4.2. Practical Implications

Calibrate diagnostics to diversity: GLRaV-3 conservation permits highly sensitive singleplex RT-qPCR assays, whereas the mutational plasticity of GVA necessitates degenerate or multiplex primer sets.

Reinforce vector and import management: We should prioritize mealybug control for GLRaV-3; implement nematode testing and sanitation of propagation tools for GFLV and GVA, respectively; and enhance phytosanitary scrutiny of North American planting material to curb GFLV ingress.

Focus surveillance on informative sites: We should treat high-entropy regions in GVA and moderate-impact substitutions in GFLV as logical markers for monitoring emergent variants with altered virulence or transmission efficiency.

4.3. Limitations and Future Work

Our analysis is restricted to partial CP fragments and a small sample set; whole-genome sequencing, broader geographic coverage, and contemporaneous vector surveys are needed to quantify recombination, date introduction events, and link viral genotypes to specific insect or nematode populations. Functional assays should test whether the moderate-impact substitutions identified here influence fitness in plants or transmission efficiency. In addition, once larger time-structured datasets are available, phylodynamic approaches (e.g., discrete-trait phylogeography and continuous spatiotemporal diffusion) [40] will be used to infer rates and routes of spread and to estimate the most probable ancestral areas for Kazakh lineages.

5. Conclusions

This study supplies the first molecular evidence of GFLV, GVA, and GLRaV-3 in Kazakhstan and tests three a priori hypotheses on their evolution.

• Hypothesis 1: Phylogeographic integration. All Kazakh coat-protein sequences were nested within established international clades, confirming recent introductions rather than endemic diversification.
• Hypothesis 2: Transmission-driven diversity. Genetic variability declined in the expected order, GVA > GFLV > GLRaV-3, mirroring the gradient from frequent mechanical spread to strictly vector-borne transmission.
• Hypothesis 3: Diversity versus tree resolution. Mean bootstrap support tracked sequence entropy—high in GVA (85%) and GFLV (84%), and low in GLRaV-3 (68%)—validating the predicted link between variability and phylogenetic resolution.

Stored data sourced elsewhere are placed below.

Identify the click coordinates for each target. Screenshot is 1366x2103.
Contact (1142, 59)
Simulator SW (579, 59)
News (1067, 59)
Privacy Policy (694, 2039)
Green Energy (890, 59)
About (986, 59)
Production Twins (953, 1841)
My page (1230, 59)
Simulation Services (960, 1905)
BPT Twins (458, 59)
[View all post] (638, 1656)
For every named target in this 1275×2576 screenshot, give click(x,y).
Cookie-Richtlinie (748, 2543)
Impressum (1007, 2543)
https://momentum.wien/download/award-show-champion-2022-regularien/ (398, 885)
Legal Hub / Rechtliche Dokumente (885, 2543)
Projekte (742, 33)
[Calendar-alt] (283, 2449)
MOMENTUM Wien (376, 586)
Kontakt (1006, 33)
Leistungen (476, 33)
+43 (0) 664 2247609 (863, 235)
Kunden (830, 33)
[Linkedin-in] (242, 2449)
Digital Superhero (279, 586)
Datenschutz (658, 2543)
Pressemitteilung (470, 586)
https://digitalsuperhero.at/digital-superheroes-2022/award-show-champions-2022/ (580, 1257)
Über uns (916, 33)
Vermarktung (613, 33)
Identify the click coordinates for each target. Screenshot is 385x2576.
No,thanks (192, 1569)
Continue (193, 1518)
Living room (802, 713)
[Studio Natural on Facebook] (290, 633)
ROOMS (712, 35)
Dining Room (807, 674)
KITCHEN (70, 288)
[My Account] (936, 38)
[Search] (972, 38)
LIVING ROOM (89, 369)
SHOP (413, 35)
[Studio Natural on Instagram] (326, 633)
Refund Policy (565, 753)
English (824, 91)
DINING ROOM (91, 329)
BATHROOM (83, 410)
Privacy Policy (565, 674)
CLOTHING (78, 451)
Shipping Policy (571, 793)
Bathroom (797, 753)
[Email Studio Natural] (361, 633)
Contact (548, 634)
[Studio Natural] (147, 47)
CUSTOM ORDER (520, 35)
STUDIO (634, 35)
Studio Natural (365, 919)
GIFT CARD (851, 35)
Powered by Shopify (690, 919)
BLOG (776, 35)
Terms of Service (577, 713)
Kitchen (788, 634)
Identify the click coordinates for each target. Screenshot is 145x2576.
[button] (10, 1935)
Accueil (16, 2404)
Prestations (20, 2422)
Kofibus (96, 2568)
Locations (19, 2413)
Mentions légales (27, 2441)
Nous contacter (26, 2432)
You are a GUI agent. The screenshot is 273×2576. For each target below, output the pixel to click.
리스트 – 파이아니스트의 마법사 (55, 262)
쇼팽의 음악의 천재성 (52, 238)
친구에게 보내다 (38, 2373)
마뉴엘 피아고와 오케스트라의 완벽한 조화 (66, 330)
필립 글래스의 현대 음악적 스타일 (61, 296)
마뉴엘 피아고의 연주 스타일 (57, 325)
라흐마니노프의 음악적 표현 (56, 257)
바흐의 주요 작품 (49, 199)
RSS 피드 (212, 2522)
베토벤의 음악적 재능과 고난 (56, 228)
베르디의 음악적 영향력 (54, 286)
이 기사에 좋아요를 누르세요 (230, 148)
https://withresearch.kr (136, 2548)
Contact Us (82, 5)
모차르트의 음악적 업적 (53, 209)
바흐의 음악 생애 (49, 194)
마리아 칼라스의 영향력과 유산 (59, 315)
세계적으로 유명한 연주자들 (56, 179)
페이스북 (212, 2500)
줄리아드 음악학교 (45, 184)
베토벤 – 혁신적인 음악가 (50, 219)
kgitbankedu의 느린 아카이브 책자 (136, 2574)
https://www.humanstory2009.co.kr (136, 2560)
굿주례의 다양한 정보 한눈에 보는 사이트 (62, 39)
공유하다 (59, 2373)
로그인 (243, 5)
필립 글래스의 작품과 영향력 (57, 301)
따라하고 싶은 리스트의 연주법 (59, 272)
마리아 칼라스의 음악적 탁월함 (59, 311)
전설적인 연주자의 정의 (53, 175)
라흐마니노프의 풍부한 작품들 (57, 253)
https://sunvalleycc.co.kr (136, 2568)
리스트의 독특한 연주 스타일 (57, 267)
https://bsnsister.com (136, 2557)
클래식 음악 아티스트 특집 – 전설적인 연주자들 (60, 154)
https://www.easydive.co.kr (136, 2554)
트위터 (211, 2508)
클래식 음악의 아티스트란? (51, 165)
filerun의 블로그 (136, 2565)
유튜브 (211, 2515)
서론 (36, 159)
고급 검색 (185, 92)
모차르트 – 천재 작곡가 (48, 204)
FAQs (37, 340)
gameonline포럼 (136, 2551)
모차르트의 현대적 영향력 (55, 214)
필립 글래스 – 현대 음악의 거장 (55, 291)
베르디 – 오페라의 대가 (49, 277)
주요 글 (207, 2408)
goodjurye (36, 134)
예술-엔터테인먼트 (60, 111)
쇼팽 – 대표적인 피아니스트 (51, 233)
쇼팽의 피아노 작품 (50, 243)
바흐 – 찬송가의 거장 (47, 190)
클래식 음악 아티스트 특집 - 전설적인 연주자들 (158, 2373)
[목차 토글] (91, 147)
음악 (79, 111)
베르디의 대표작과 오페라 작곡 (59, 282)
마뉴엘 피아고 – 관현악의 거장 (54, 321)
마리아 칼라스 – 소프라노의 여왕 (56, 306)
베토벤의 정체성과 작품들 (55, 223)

Practically, these data support the need for (i) degenerate or multiplex primers for highly variable GVA, (ii) singleplex high-sensitivity assays for conserved GLRaV-3, and (iii) strengthened quarantines for planting material—particularly from North America—for GFLV. These insights establish a surveillance baseline for Central Asia and illustrate how transmission ecology shapes plant-virus evolution.